- Born: Mary Seemane August 1977 (age 49) Alexandra, South Africa
- Citizenship: South Africa
- Education: University of the Witwatersrand
- Spouse: Zeblon Vilakazi

= Mary Vilakazi =

South African businesswoman (born 1977)

Mary Vilakazi (born August 1977) is a South African businesswoman and chartered accountant who has been chief executive officer of FirstRand since April 2024. Before joining FirstRand as chief operating officer in 2018, she was deputy chief executive officer at MMI Holdings and a partner at PwC.

== Early life and education ==
Vilakazi was born in August 1977. She was born and raised in Alexandra, a township outside Johannesburg. Her mother was a bookkeeper. She attended primary school in Alexandra, but, supported by a Rotary Fund scholarship, she matriculated at St Enda's Secondary School in Braamfontein, Johannesburg. She fell pregnant and gave birth during her final year of high school but nonetheless enrolled at the University of the Witwatersrand, where she completed a Bachelor of Commerce in 1999 and Honours in 2000.

== Career ==
Vilakazi completed her articles of clerkship as a chartered accountant at auditing firm PwC, which had given her a bursary to complete her degree.' During her articles, though initially interested in banking, she developed a specialism in the insurance industry. She became a chartered accountant in 2002. She remained at PwC thereafter and in 2005, aged 27, was promoted to partner in its Cape Town office.

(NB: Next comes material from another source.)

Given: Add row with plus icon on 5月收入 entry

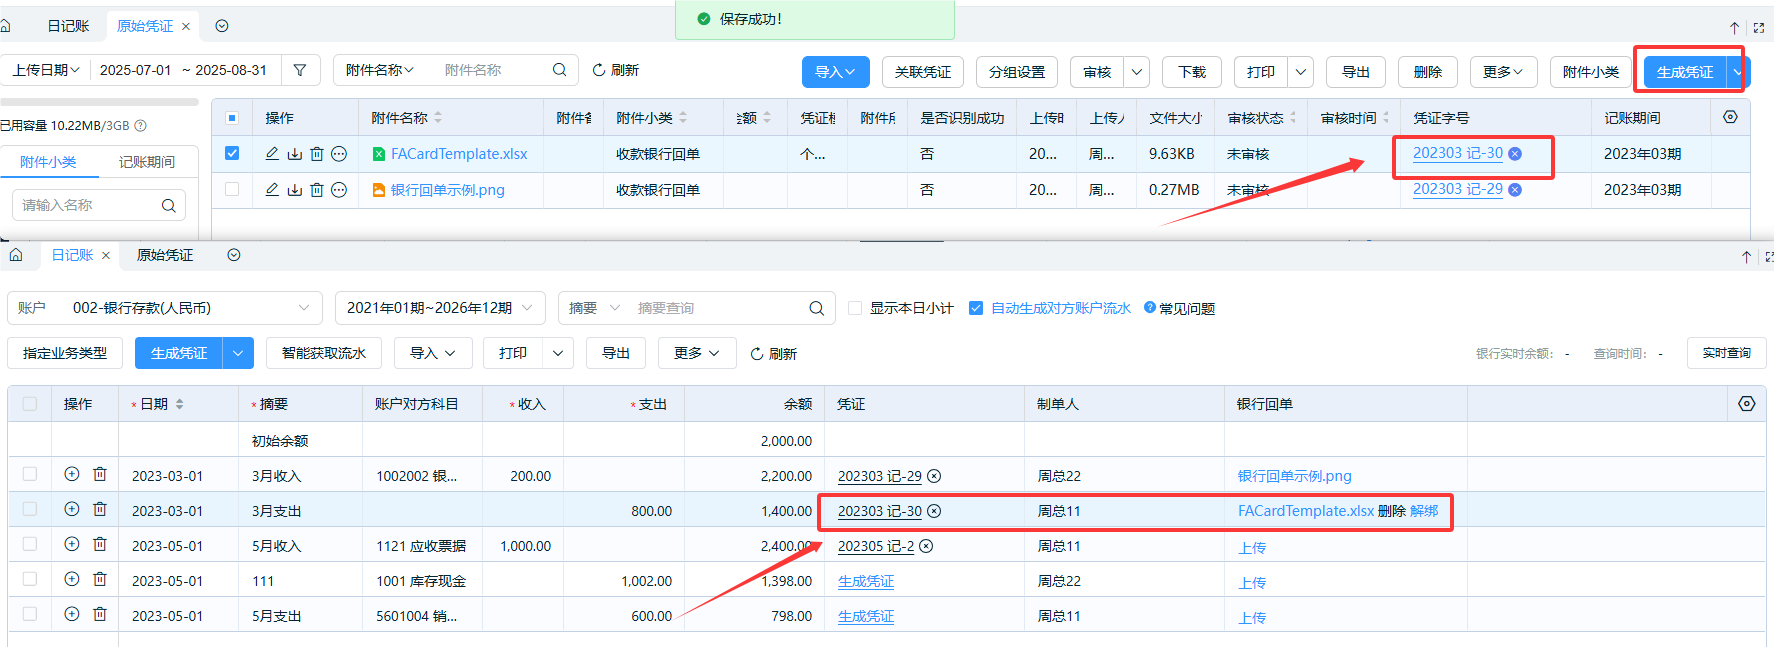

Between 2008 and 2011, she was chief financial officer of the Mineral Services Group, a mining services consultancy; she later said that she took the job in order to have more time with her eldest daughter, who was entering high school, and in order to work in an environment that was less corporate and more entrepreneurial. She left the group in 2011 to become a consultant but remained on its board and consulted for it two days a week.

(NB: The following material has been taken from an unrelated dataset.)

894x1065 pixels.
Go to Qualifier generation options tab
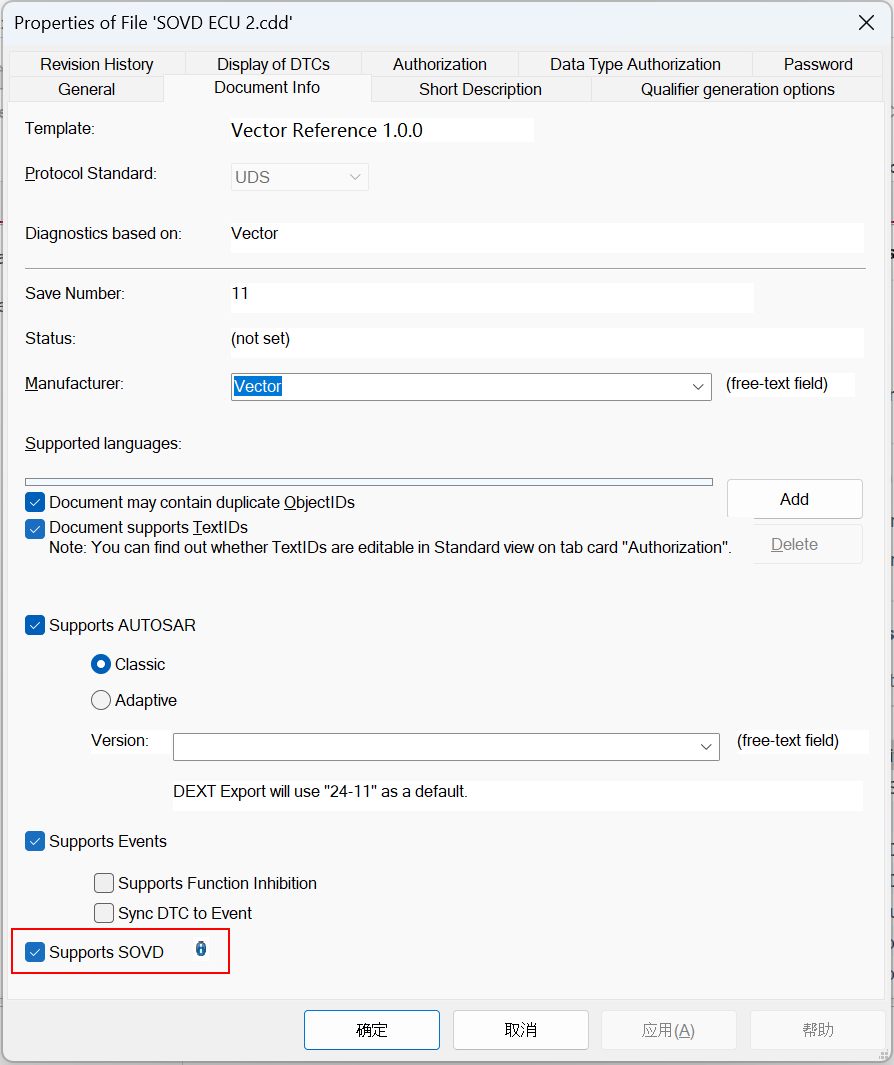(737, 89)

In May 2014, Vilakazi returned to Johannesburg to join MMI Holdings, a JSE-listed financial services group which had been her client at PwC and whose board she had joined in 2010. She was hired as head of balance sheet management, on the understanding that she would be considered for promotion to chief financial officer, and she became chief financial officer in July 2015. During this period she was closely involved in implementing the merger between Metropolitan Holdings and Momentum Group. She was appointed as MMI's deputy chief executive officer in July 2017 and in subsequent months was considered as a candidate to succeed Nicolaas Kruger as chief executive officer; however, in February 2018, MMI announced that Kruger would be succeeded by an external candidate and that Jeanette Marais would be appointed as a second deputy chief executive to work alongside Vilakazi.

Later in 2018, Vilakazi left MMI to join FirstRand as chief operating officer. On 4 October 2023, FirstRand announced that she would replace Alan Pullinger as chief executive officer. She took up her new position on 1 April 2024. She was FirstRand's first woman CEO, its second black CEO after Sizwe Nxasana, and the first woman to lead a major South African bank since Maria Ramos's departure from Absa.

== Honours and awards ==
In 2016, Vilakazi was named as one of the World Economic Forum's Young Global Leaders. For her leadership in the South African financial services sector, she received the Greg Boyd Award at the 2024 Association of Black Securities and Investment Professionals Awards.

== Personal life ==
She is married to Zeblon Vilakazi, an academic whom she met at Witwatersrand University as a student and who became vice chancellor of the university in 2021. They have three children. Her eldest daughter, Kamogelo, died in a car accident in 2015, aged 20.